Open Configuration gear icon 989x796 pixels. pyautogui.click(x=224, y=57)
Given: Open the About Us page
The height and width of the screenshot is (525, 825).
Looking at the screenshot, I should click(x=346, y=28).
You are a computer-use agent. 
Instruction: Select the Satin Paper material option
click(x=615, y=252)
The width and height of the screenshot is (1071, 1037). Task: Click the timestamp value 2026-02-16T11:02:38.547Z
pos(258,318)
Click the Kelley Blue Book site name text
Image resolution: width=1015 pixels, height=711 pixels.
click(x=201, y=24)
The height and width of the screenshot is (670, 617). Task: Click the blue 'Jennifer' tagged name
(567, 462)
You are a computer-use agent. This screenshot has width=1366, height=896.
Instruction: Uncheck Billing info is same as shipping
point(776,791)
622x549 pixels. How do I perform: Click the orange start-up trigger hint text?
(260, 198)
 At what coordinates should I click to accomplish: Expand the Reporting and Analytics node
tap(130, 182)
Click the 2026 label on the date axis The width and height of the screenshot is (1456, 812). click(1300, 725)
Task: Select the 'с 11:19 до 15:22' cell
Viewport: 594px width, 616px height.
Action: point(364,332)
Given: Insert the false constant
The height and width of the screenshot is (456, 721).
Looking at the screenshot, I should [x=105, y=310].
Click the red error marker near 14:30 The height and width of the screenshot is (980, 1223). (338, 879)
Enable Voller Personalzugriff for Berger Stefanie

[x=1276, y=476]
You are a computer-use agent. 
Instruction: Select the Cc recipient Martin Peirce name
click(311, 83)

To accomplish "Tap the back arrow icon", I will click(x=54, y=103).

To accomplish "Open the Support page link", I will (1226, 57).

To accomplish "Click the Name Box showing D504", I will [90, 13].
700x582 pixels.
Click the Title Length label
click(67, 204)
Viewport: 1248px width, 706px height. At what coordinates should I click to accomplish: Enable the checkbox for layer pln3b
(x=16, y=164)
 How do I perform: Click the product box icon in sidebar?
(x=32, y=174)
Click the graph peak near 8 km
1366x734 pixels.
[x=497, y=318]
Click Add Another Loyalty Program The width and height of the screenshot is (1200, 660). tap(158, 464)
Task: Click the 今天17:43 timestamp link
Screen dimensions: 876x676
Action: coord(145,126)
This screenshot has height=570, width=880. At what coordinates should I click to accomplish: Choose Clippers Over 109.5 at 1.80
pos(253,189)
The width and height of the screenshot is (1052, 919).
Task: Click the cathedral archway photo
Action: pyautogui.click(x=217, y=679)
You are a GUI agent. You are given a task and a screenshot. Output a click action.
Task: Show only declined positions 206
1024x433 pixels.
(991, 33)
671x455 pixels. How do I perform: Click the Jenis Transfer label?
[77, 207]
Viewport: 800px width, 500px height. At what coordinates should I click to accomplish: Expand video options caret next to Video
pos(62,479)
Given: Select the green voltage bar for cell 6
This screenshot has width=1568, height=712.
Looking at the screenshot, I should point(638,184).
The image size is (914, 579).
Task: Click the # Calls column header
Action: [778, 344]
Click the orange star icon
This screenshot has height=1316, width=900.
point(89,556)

* * * * *

**WHAT TO WORK ON:**
Every line above holding the string "agent" should be listed.

**TASK RESULT:**
You are a computer-use agent. 
You are a computer-use agent. This screenshot has width=1366, height=896.
You are a computer-use agent. 
You are a GUI agent. You are given a task and a screenshot. Output a click action.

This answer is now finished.